From: Masami Hiramatsu
Date: Tue Dec 24 2013 - 10:03:52 EST

(2013/12/24 17:46), Namhyung Kim wrote:
> On Tue, 24 Dec 2013 17:27:45 +0900, Masami Hiramatsu wrote:
>> (2013/12/24 16:54), Namhyung Kim wrote:
>>> Hi Masami,
>>> On Mon, 23 Dec 2013 19:50:10 +0900, Masami Hiramatsu wrote:
>>>> (2013/12/23 16:46), Namhyung Kim wrote:
>>>>> On Mon, 23 Dec 2013 06:54:38 +0900, Masami Hiramatsu wrote:
>>>>>> (2013/12/21 3:03), Arnaldo Carvalho de Melo wrote:
>>>>>>> Em Fri, Dec 20, 2013 at 10:03:02AM +0000, Masami Hiramatsu escreveu:
>>>>>> BTW, I'm not sure why debuginfo and nm shows symbol address + 0x400000,
>>>>>> and why the perf's map/symbol can remove this offset. Could you tell me
>>>>>> how it works?
>>>>>> If I can get the offset (0x400000) from binary, I don't need this kind
>>>>>> of ugly hacks...
>>>>> AFAIK the actual symbol address is what nm (and debuginfo) shows. But
>>>>> perf adjusts symbol address to have a relative address from the start of
>>>>> mapping (i.e. file offset) like below:
>>>>> sym.st_value -= shdr.sh_addr - shdr.sh_offset;
>>>> Thanks! this is what I really need!
>> BTW, what I've found is that the perf's map has start, end and pgoffs
>> but those are not initialized when we load user-binary (see dso__load_sym).
>> I'm not sure why.
> It's only set from a mmap event either sent from kernel or synthesized
> using /proc/<pid>/maps. We cannot know the load address of a library
> until it gets loaded but for an executable, we could use the address of
> ELF segments/sections.

I see, the problem is that the address recorded in the debuginfo
is not the relative address. Thus, I think I need to get the
".text" section offset by decoding elf file (not the debuginfo).

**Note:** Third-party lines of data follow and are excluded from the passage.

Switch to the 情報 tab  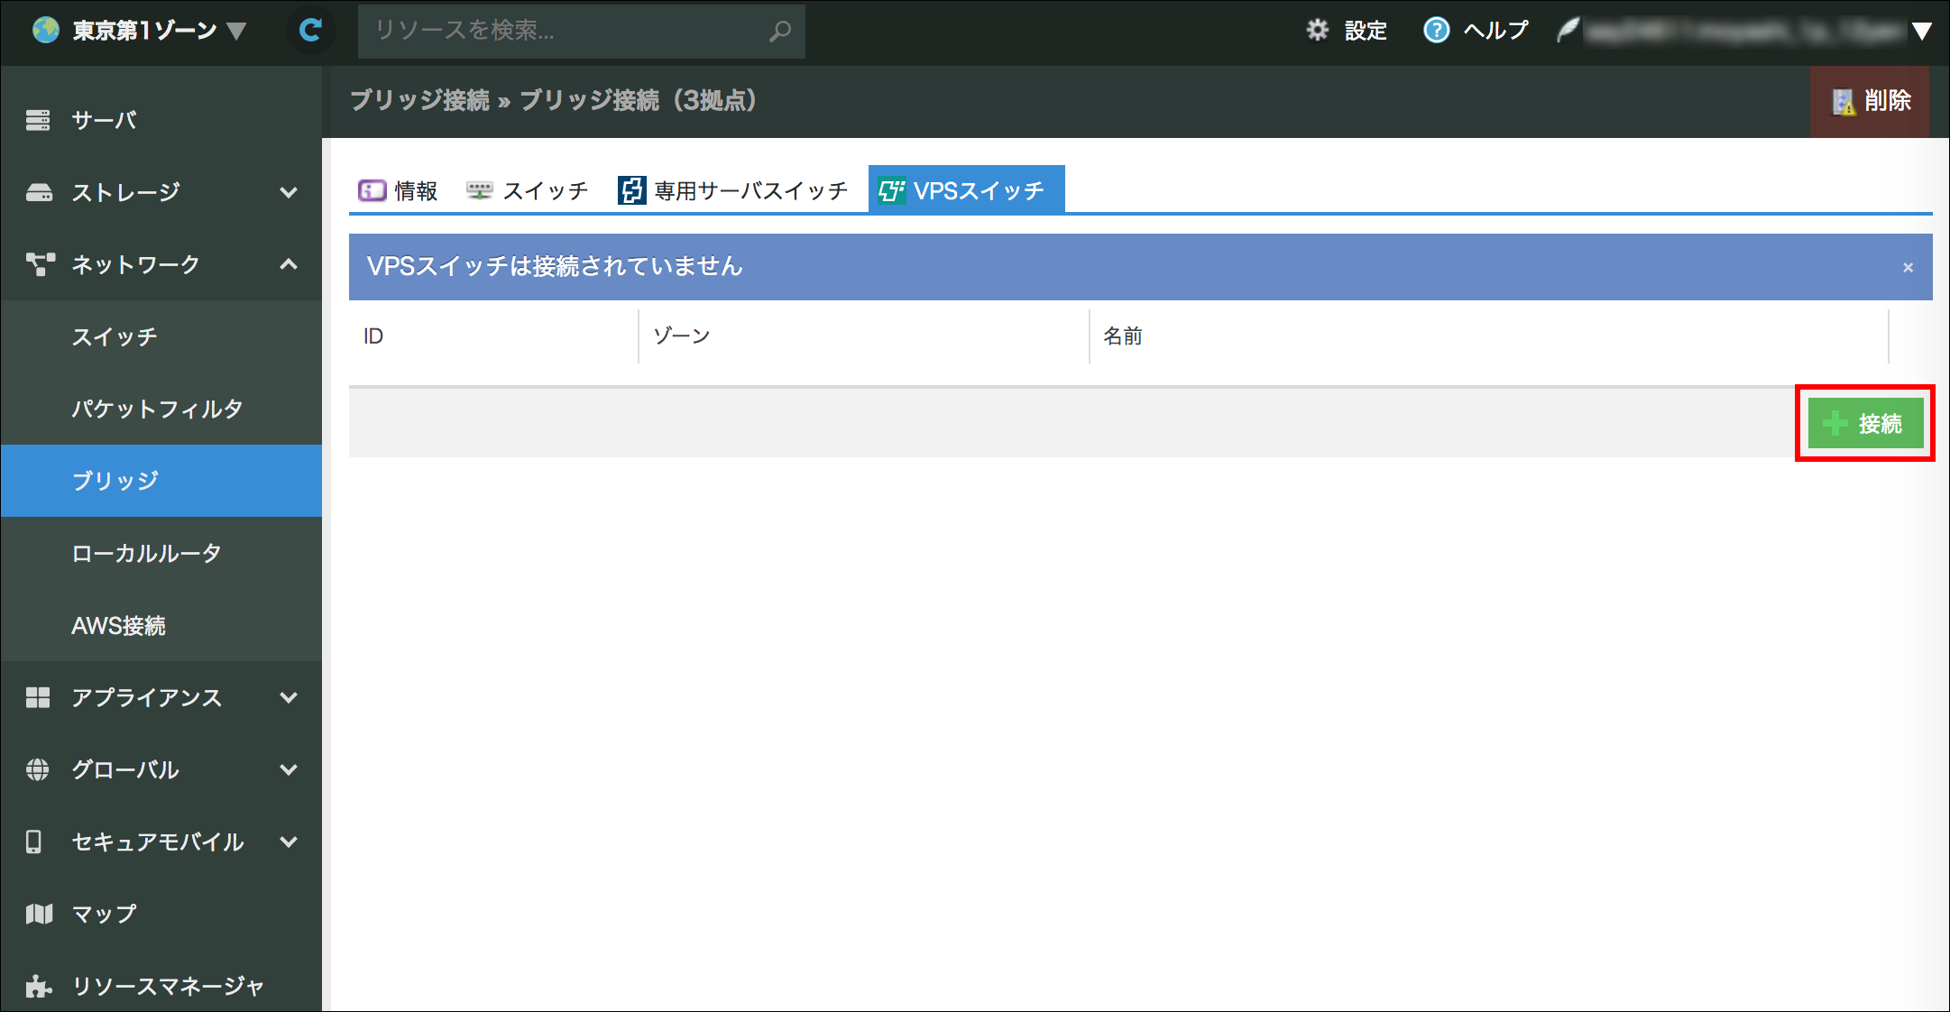pyautogui.click(x=399, y=190)
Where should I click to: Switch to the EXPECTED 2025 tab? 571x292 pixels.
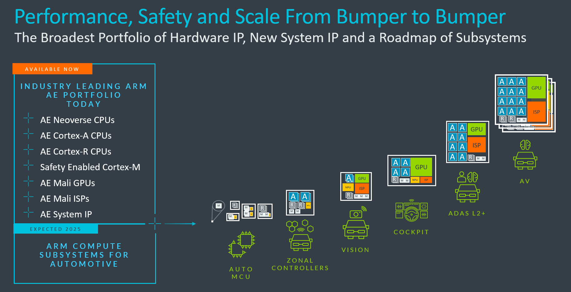55,229
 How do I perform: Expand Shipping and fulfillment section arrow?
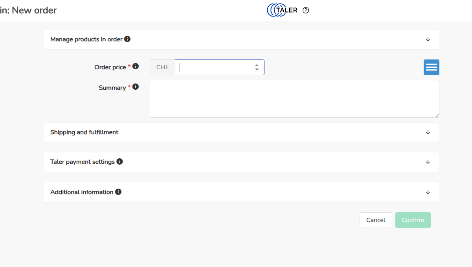428,132
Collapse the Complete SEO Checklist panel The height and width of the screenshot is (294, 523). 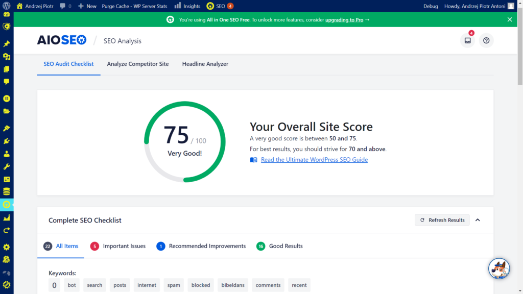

>>>>> This way, we can handle mmap and symbol address almost uniformly
>>>>> (i.e. ip = map->start + symbol->address). But this requires the mmap
>>>>> event during perf record. For perf probe, we might need to synthesize
>>>>> mapping info from the section/segment header since it doesn't have the
>>>>> mmap event. Currently, the dso__new_map() just creates a map starts
>>>>> from 0.
>>>> I think the uprobe requires only the relative address, doesn't that?
>>> Yes, but fetching arguments is little different than a normal relative
>>> address, I think.
>> Is this for uprobe probing address? or fetching symbol(global variables)?
>> I'd like to support uprobes probing address first.
> It's for argument fetching. For probing, you can simply use a relative
> address.

Hm, OK.
BTW, I've found that current uprobe's address calculation routine is
trying to get the absolute address.

if (map->start > sym->start)
vaddr = map->start;
vaddr += sym->start + pp->offset + map->pgoff;

Currently it just returns a relative address because both of map->pgoff
and map->start are zero :) But I think it should be

vaddr = sym->start + pp->offset;

Since uprobe requires a simple relative offset.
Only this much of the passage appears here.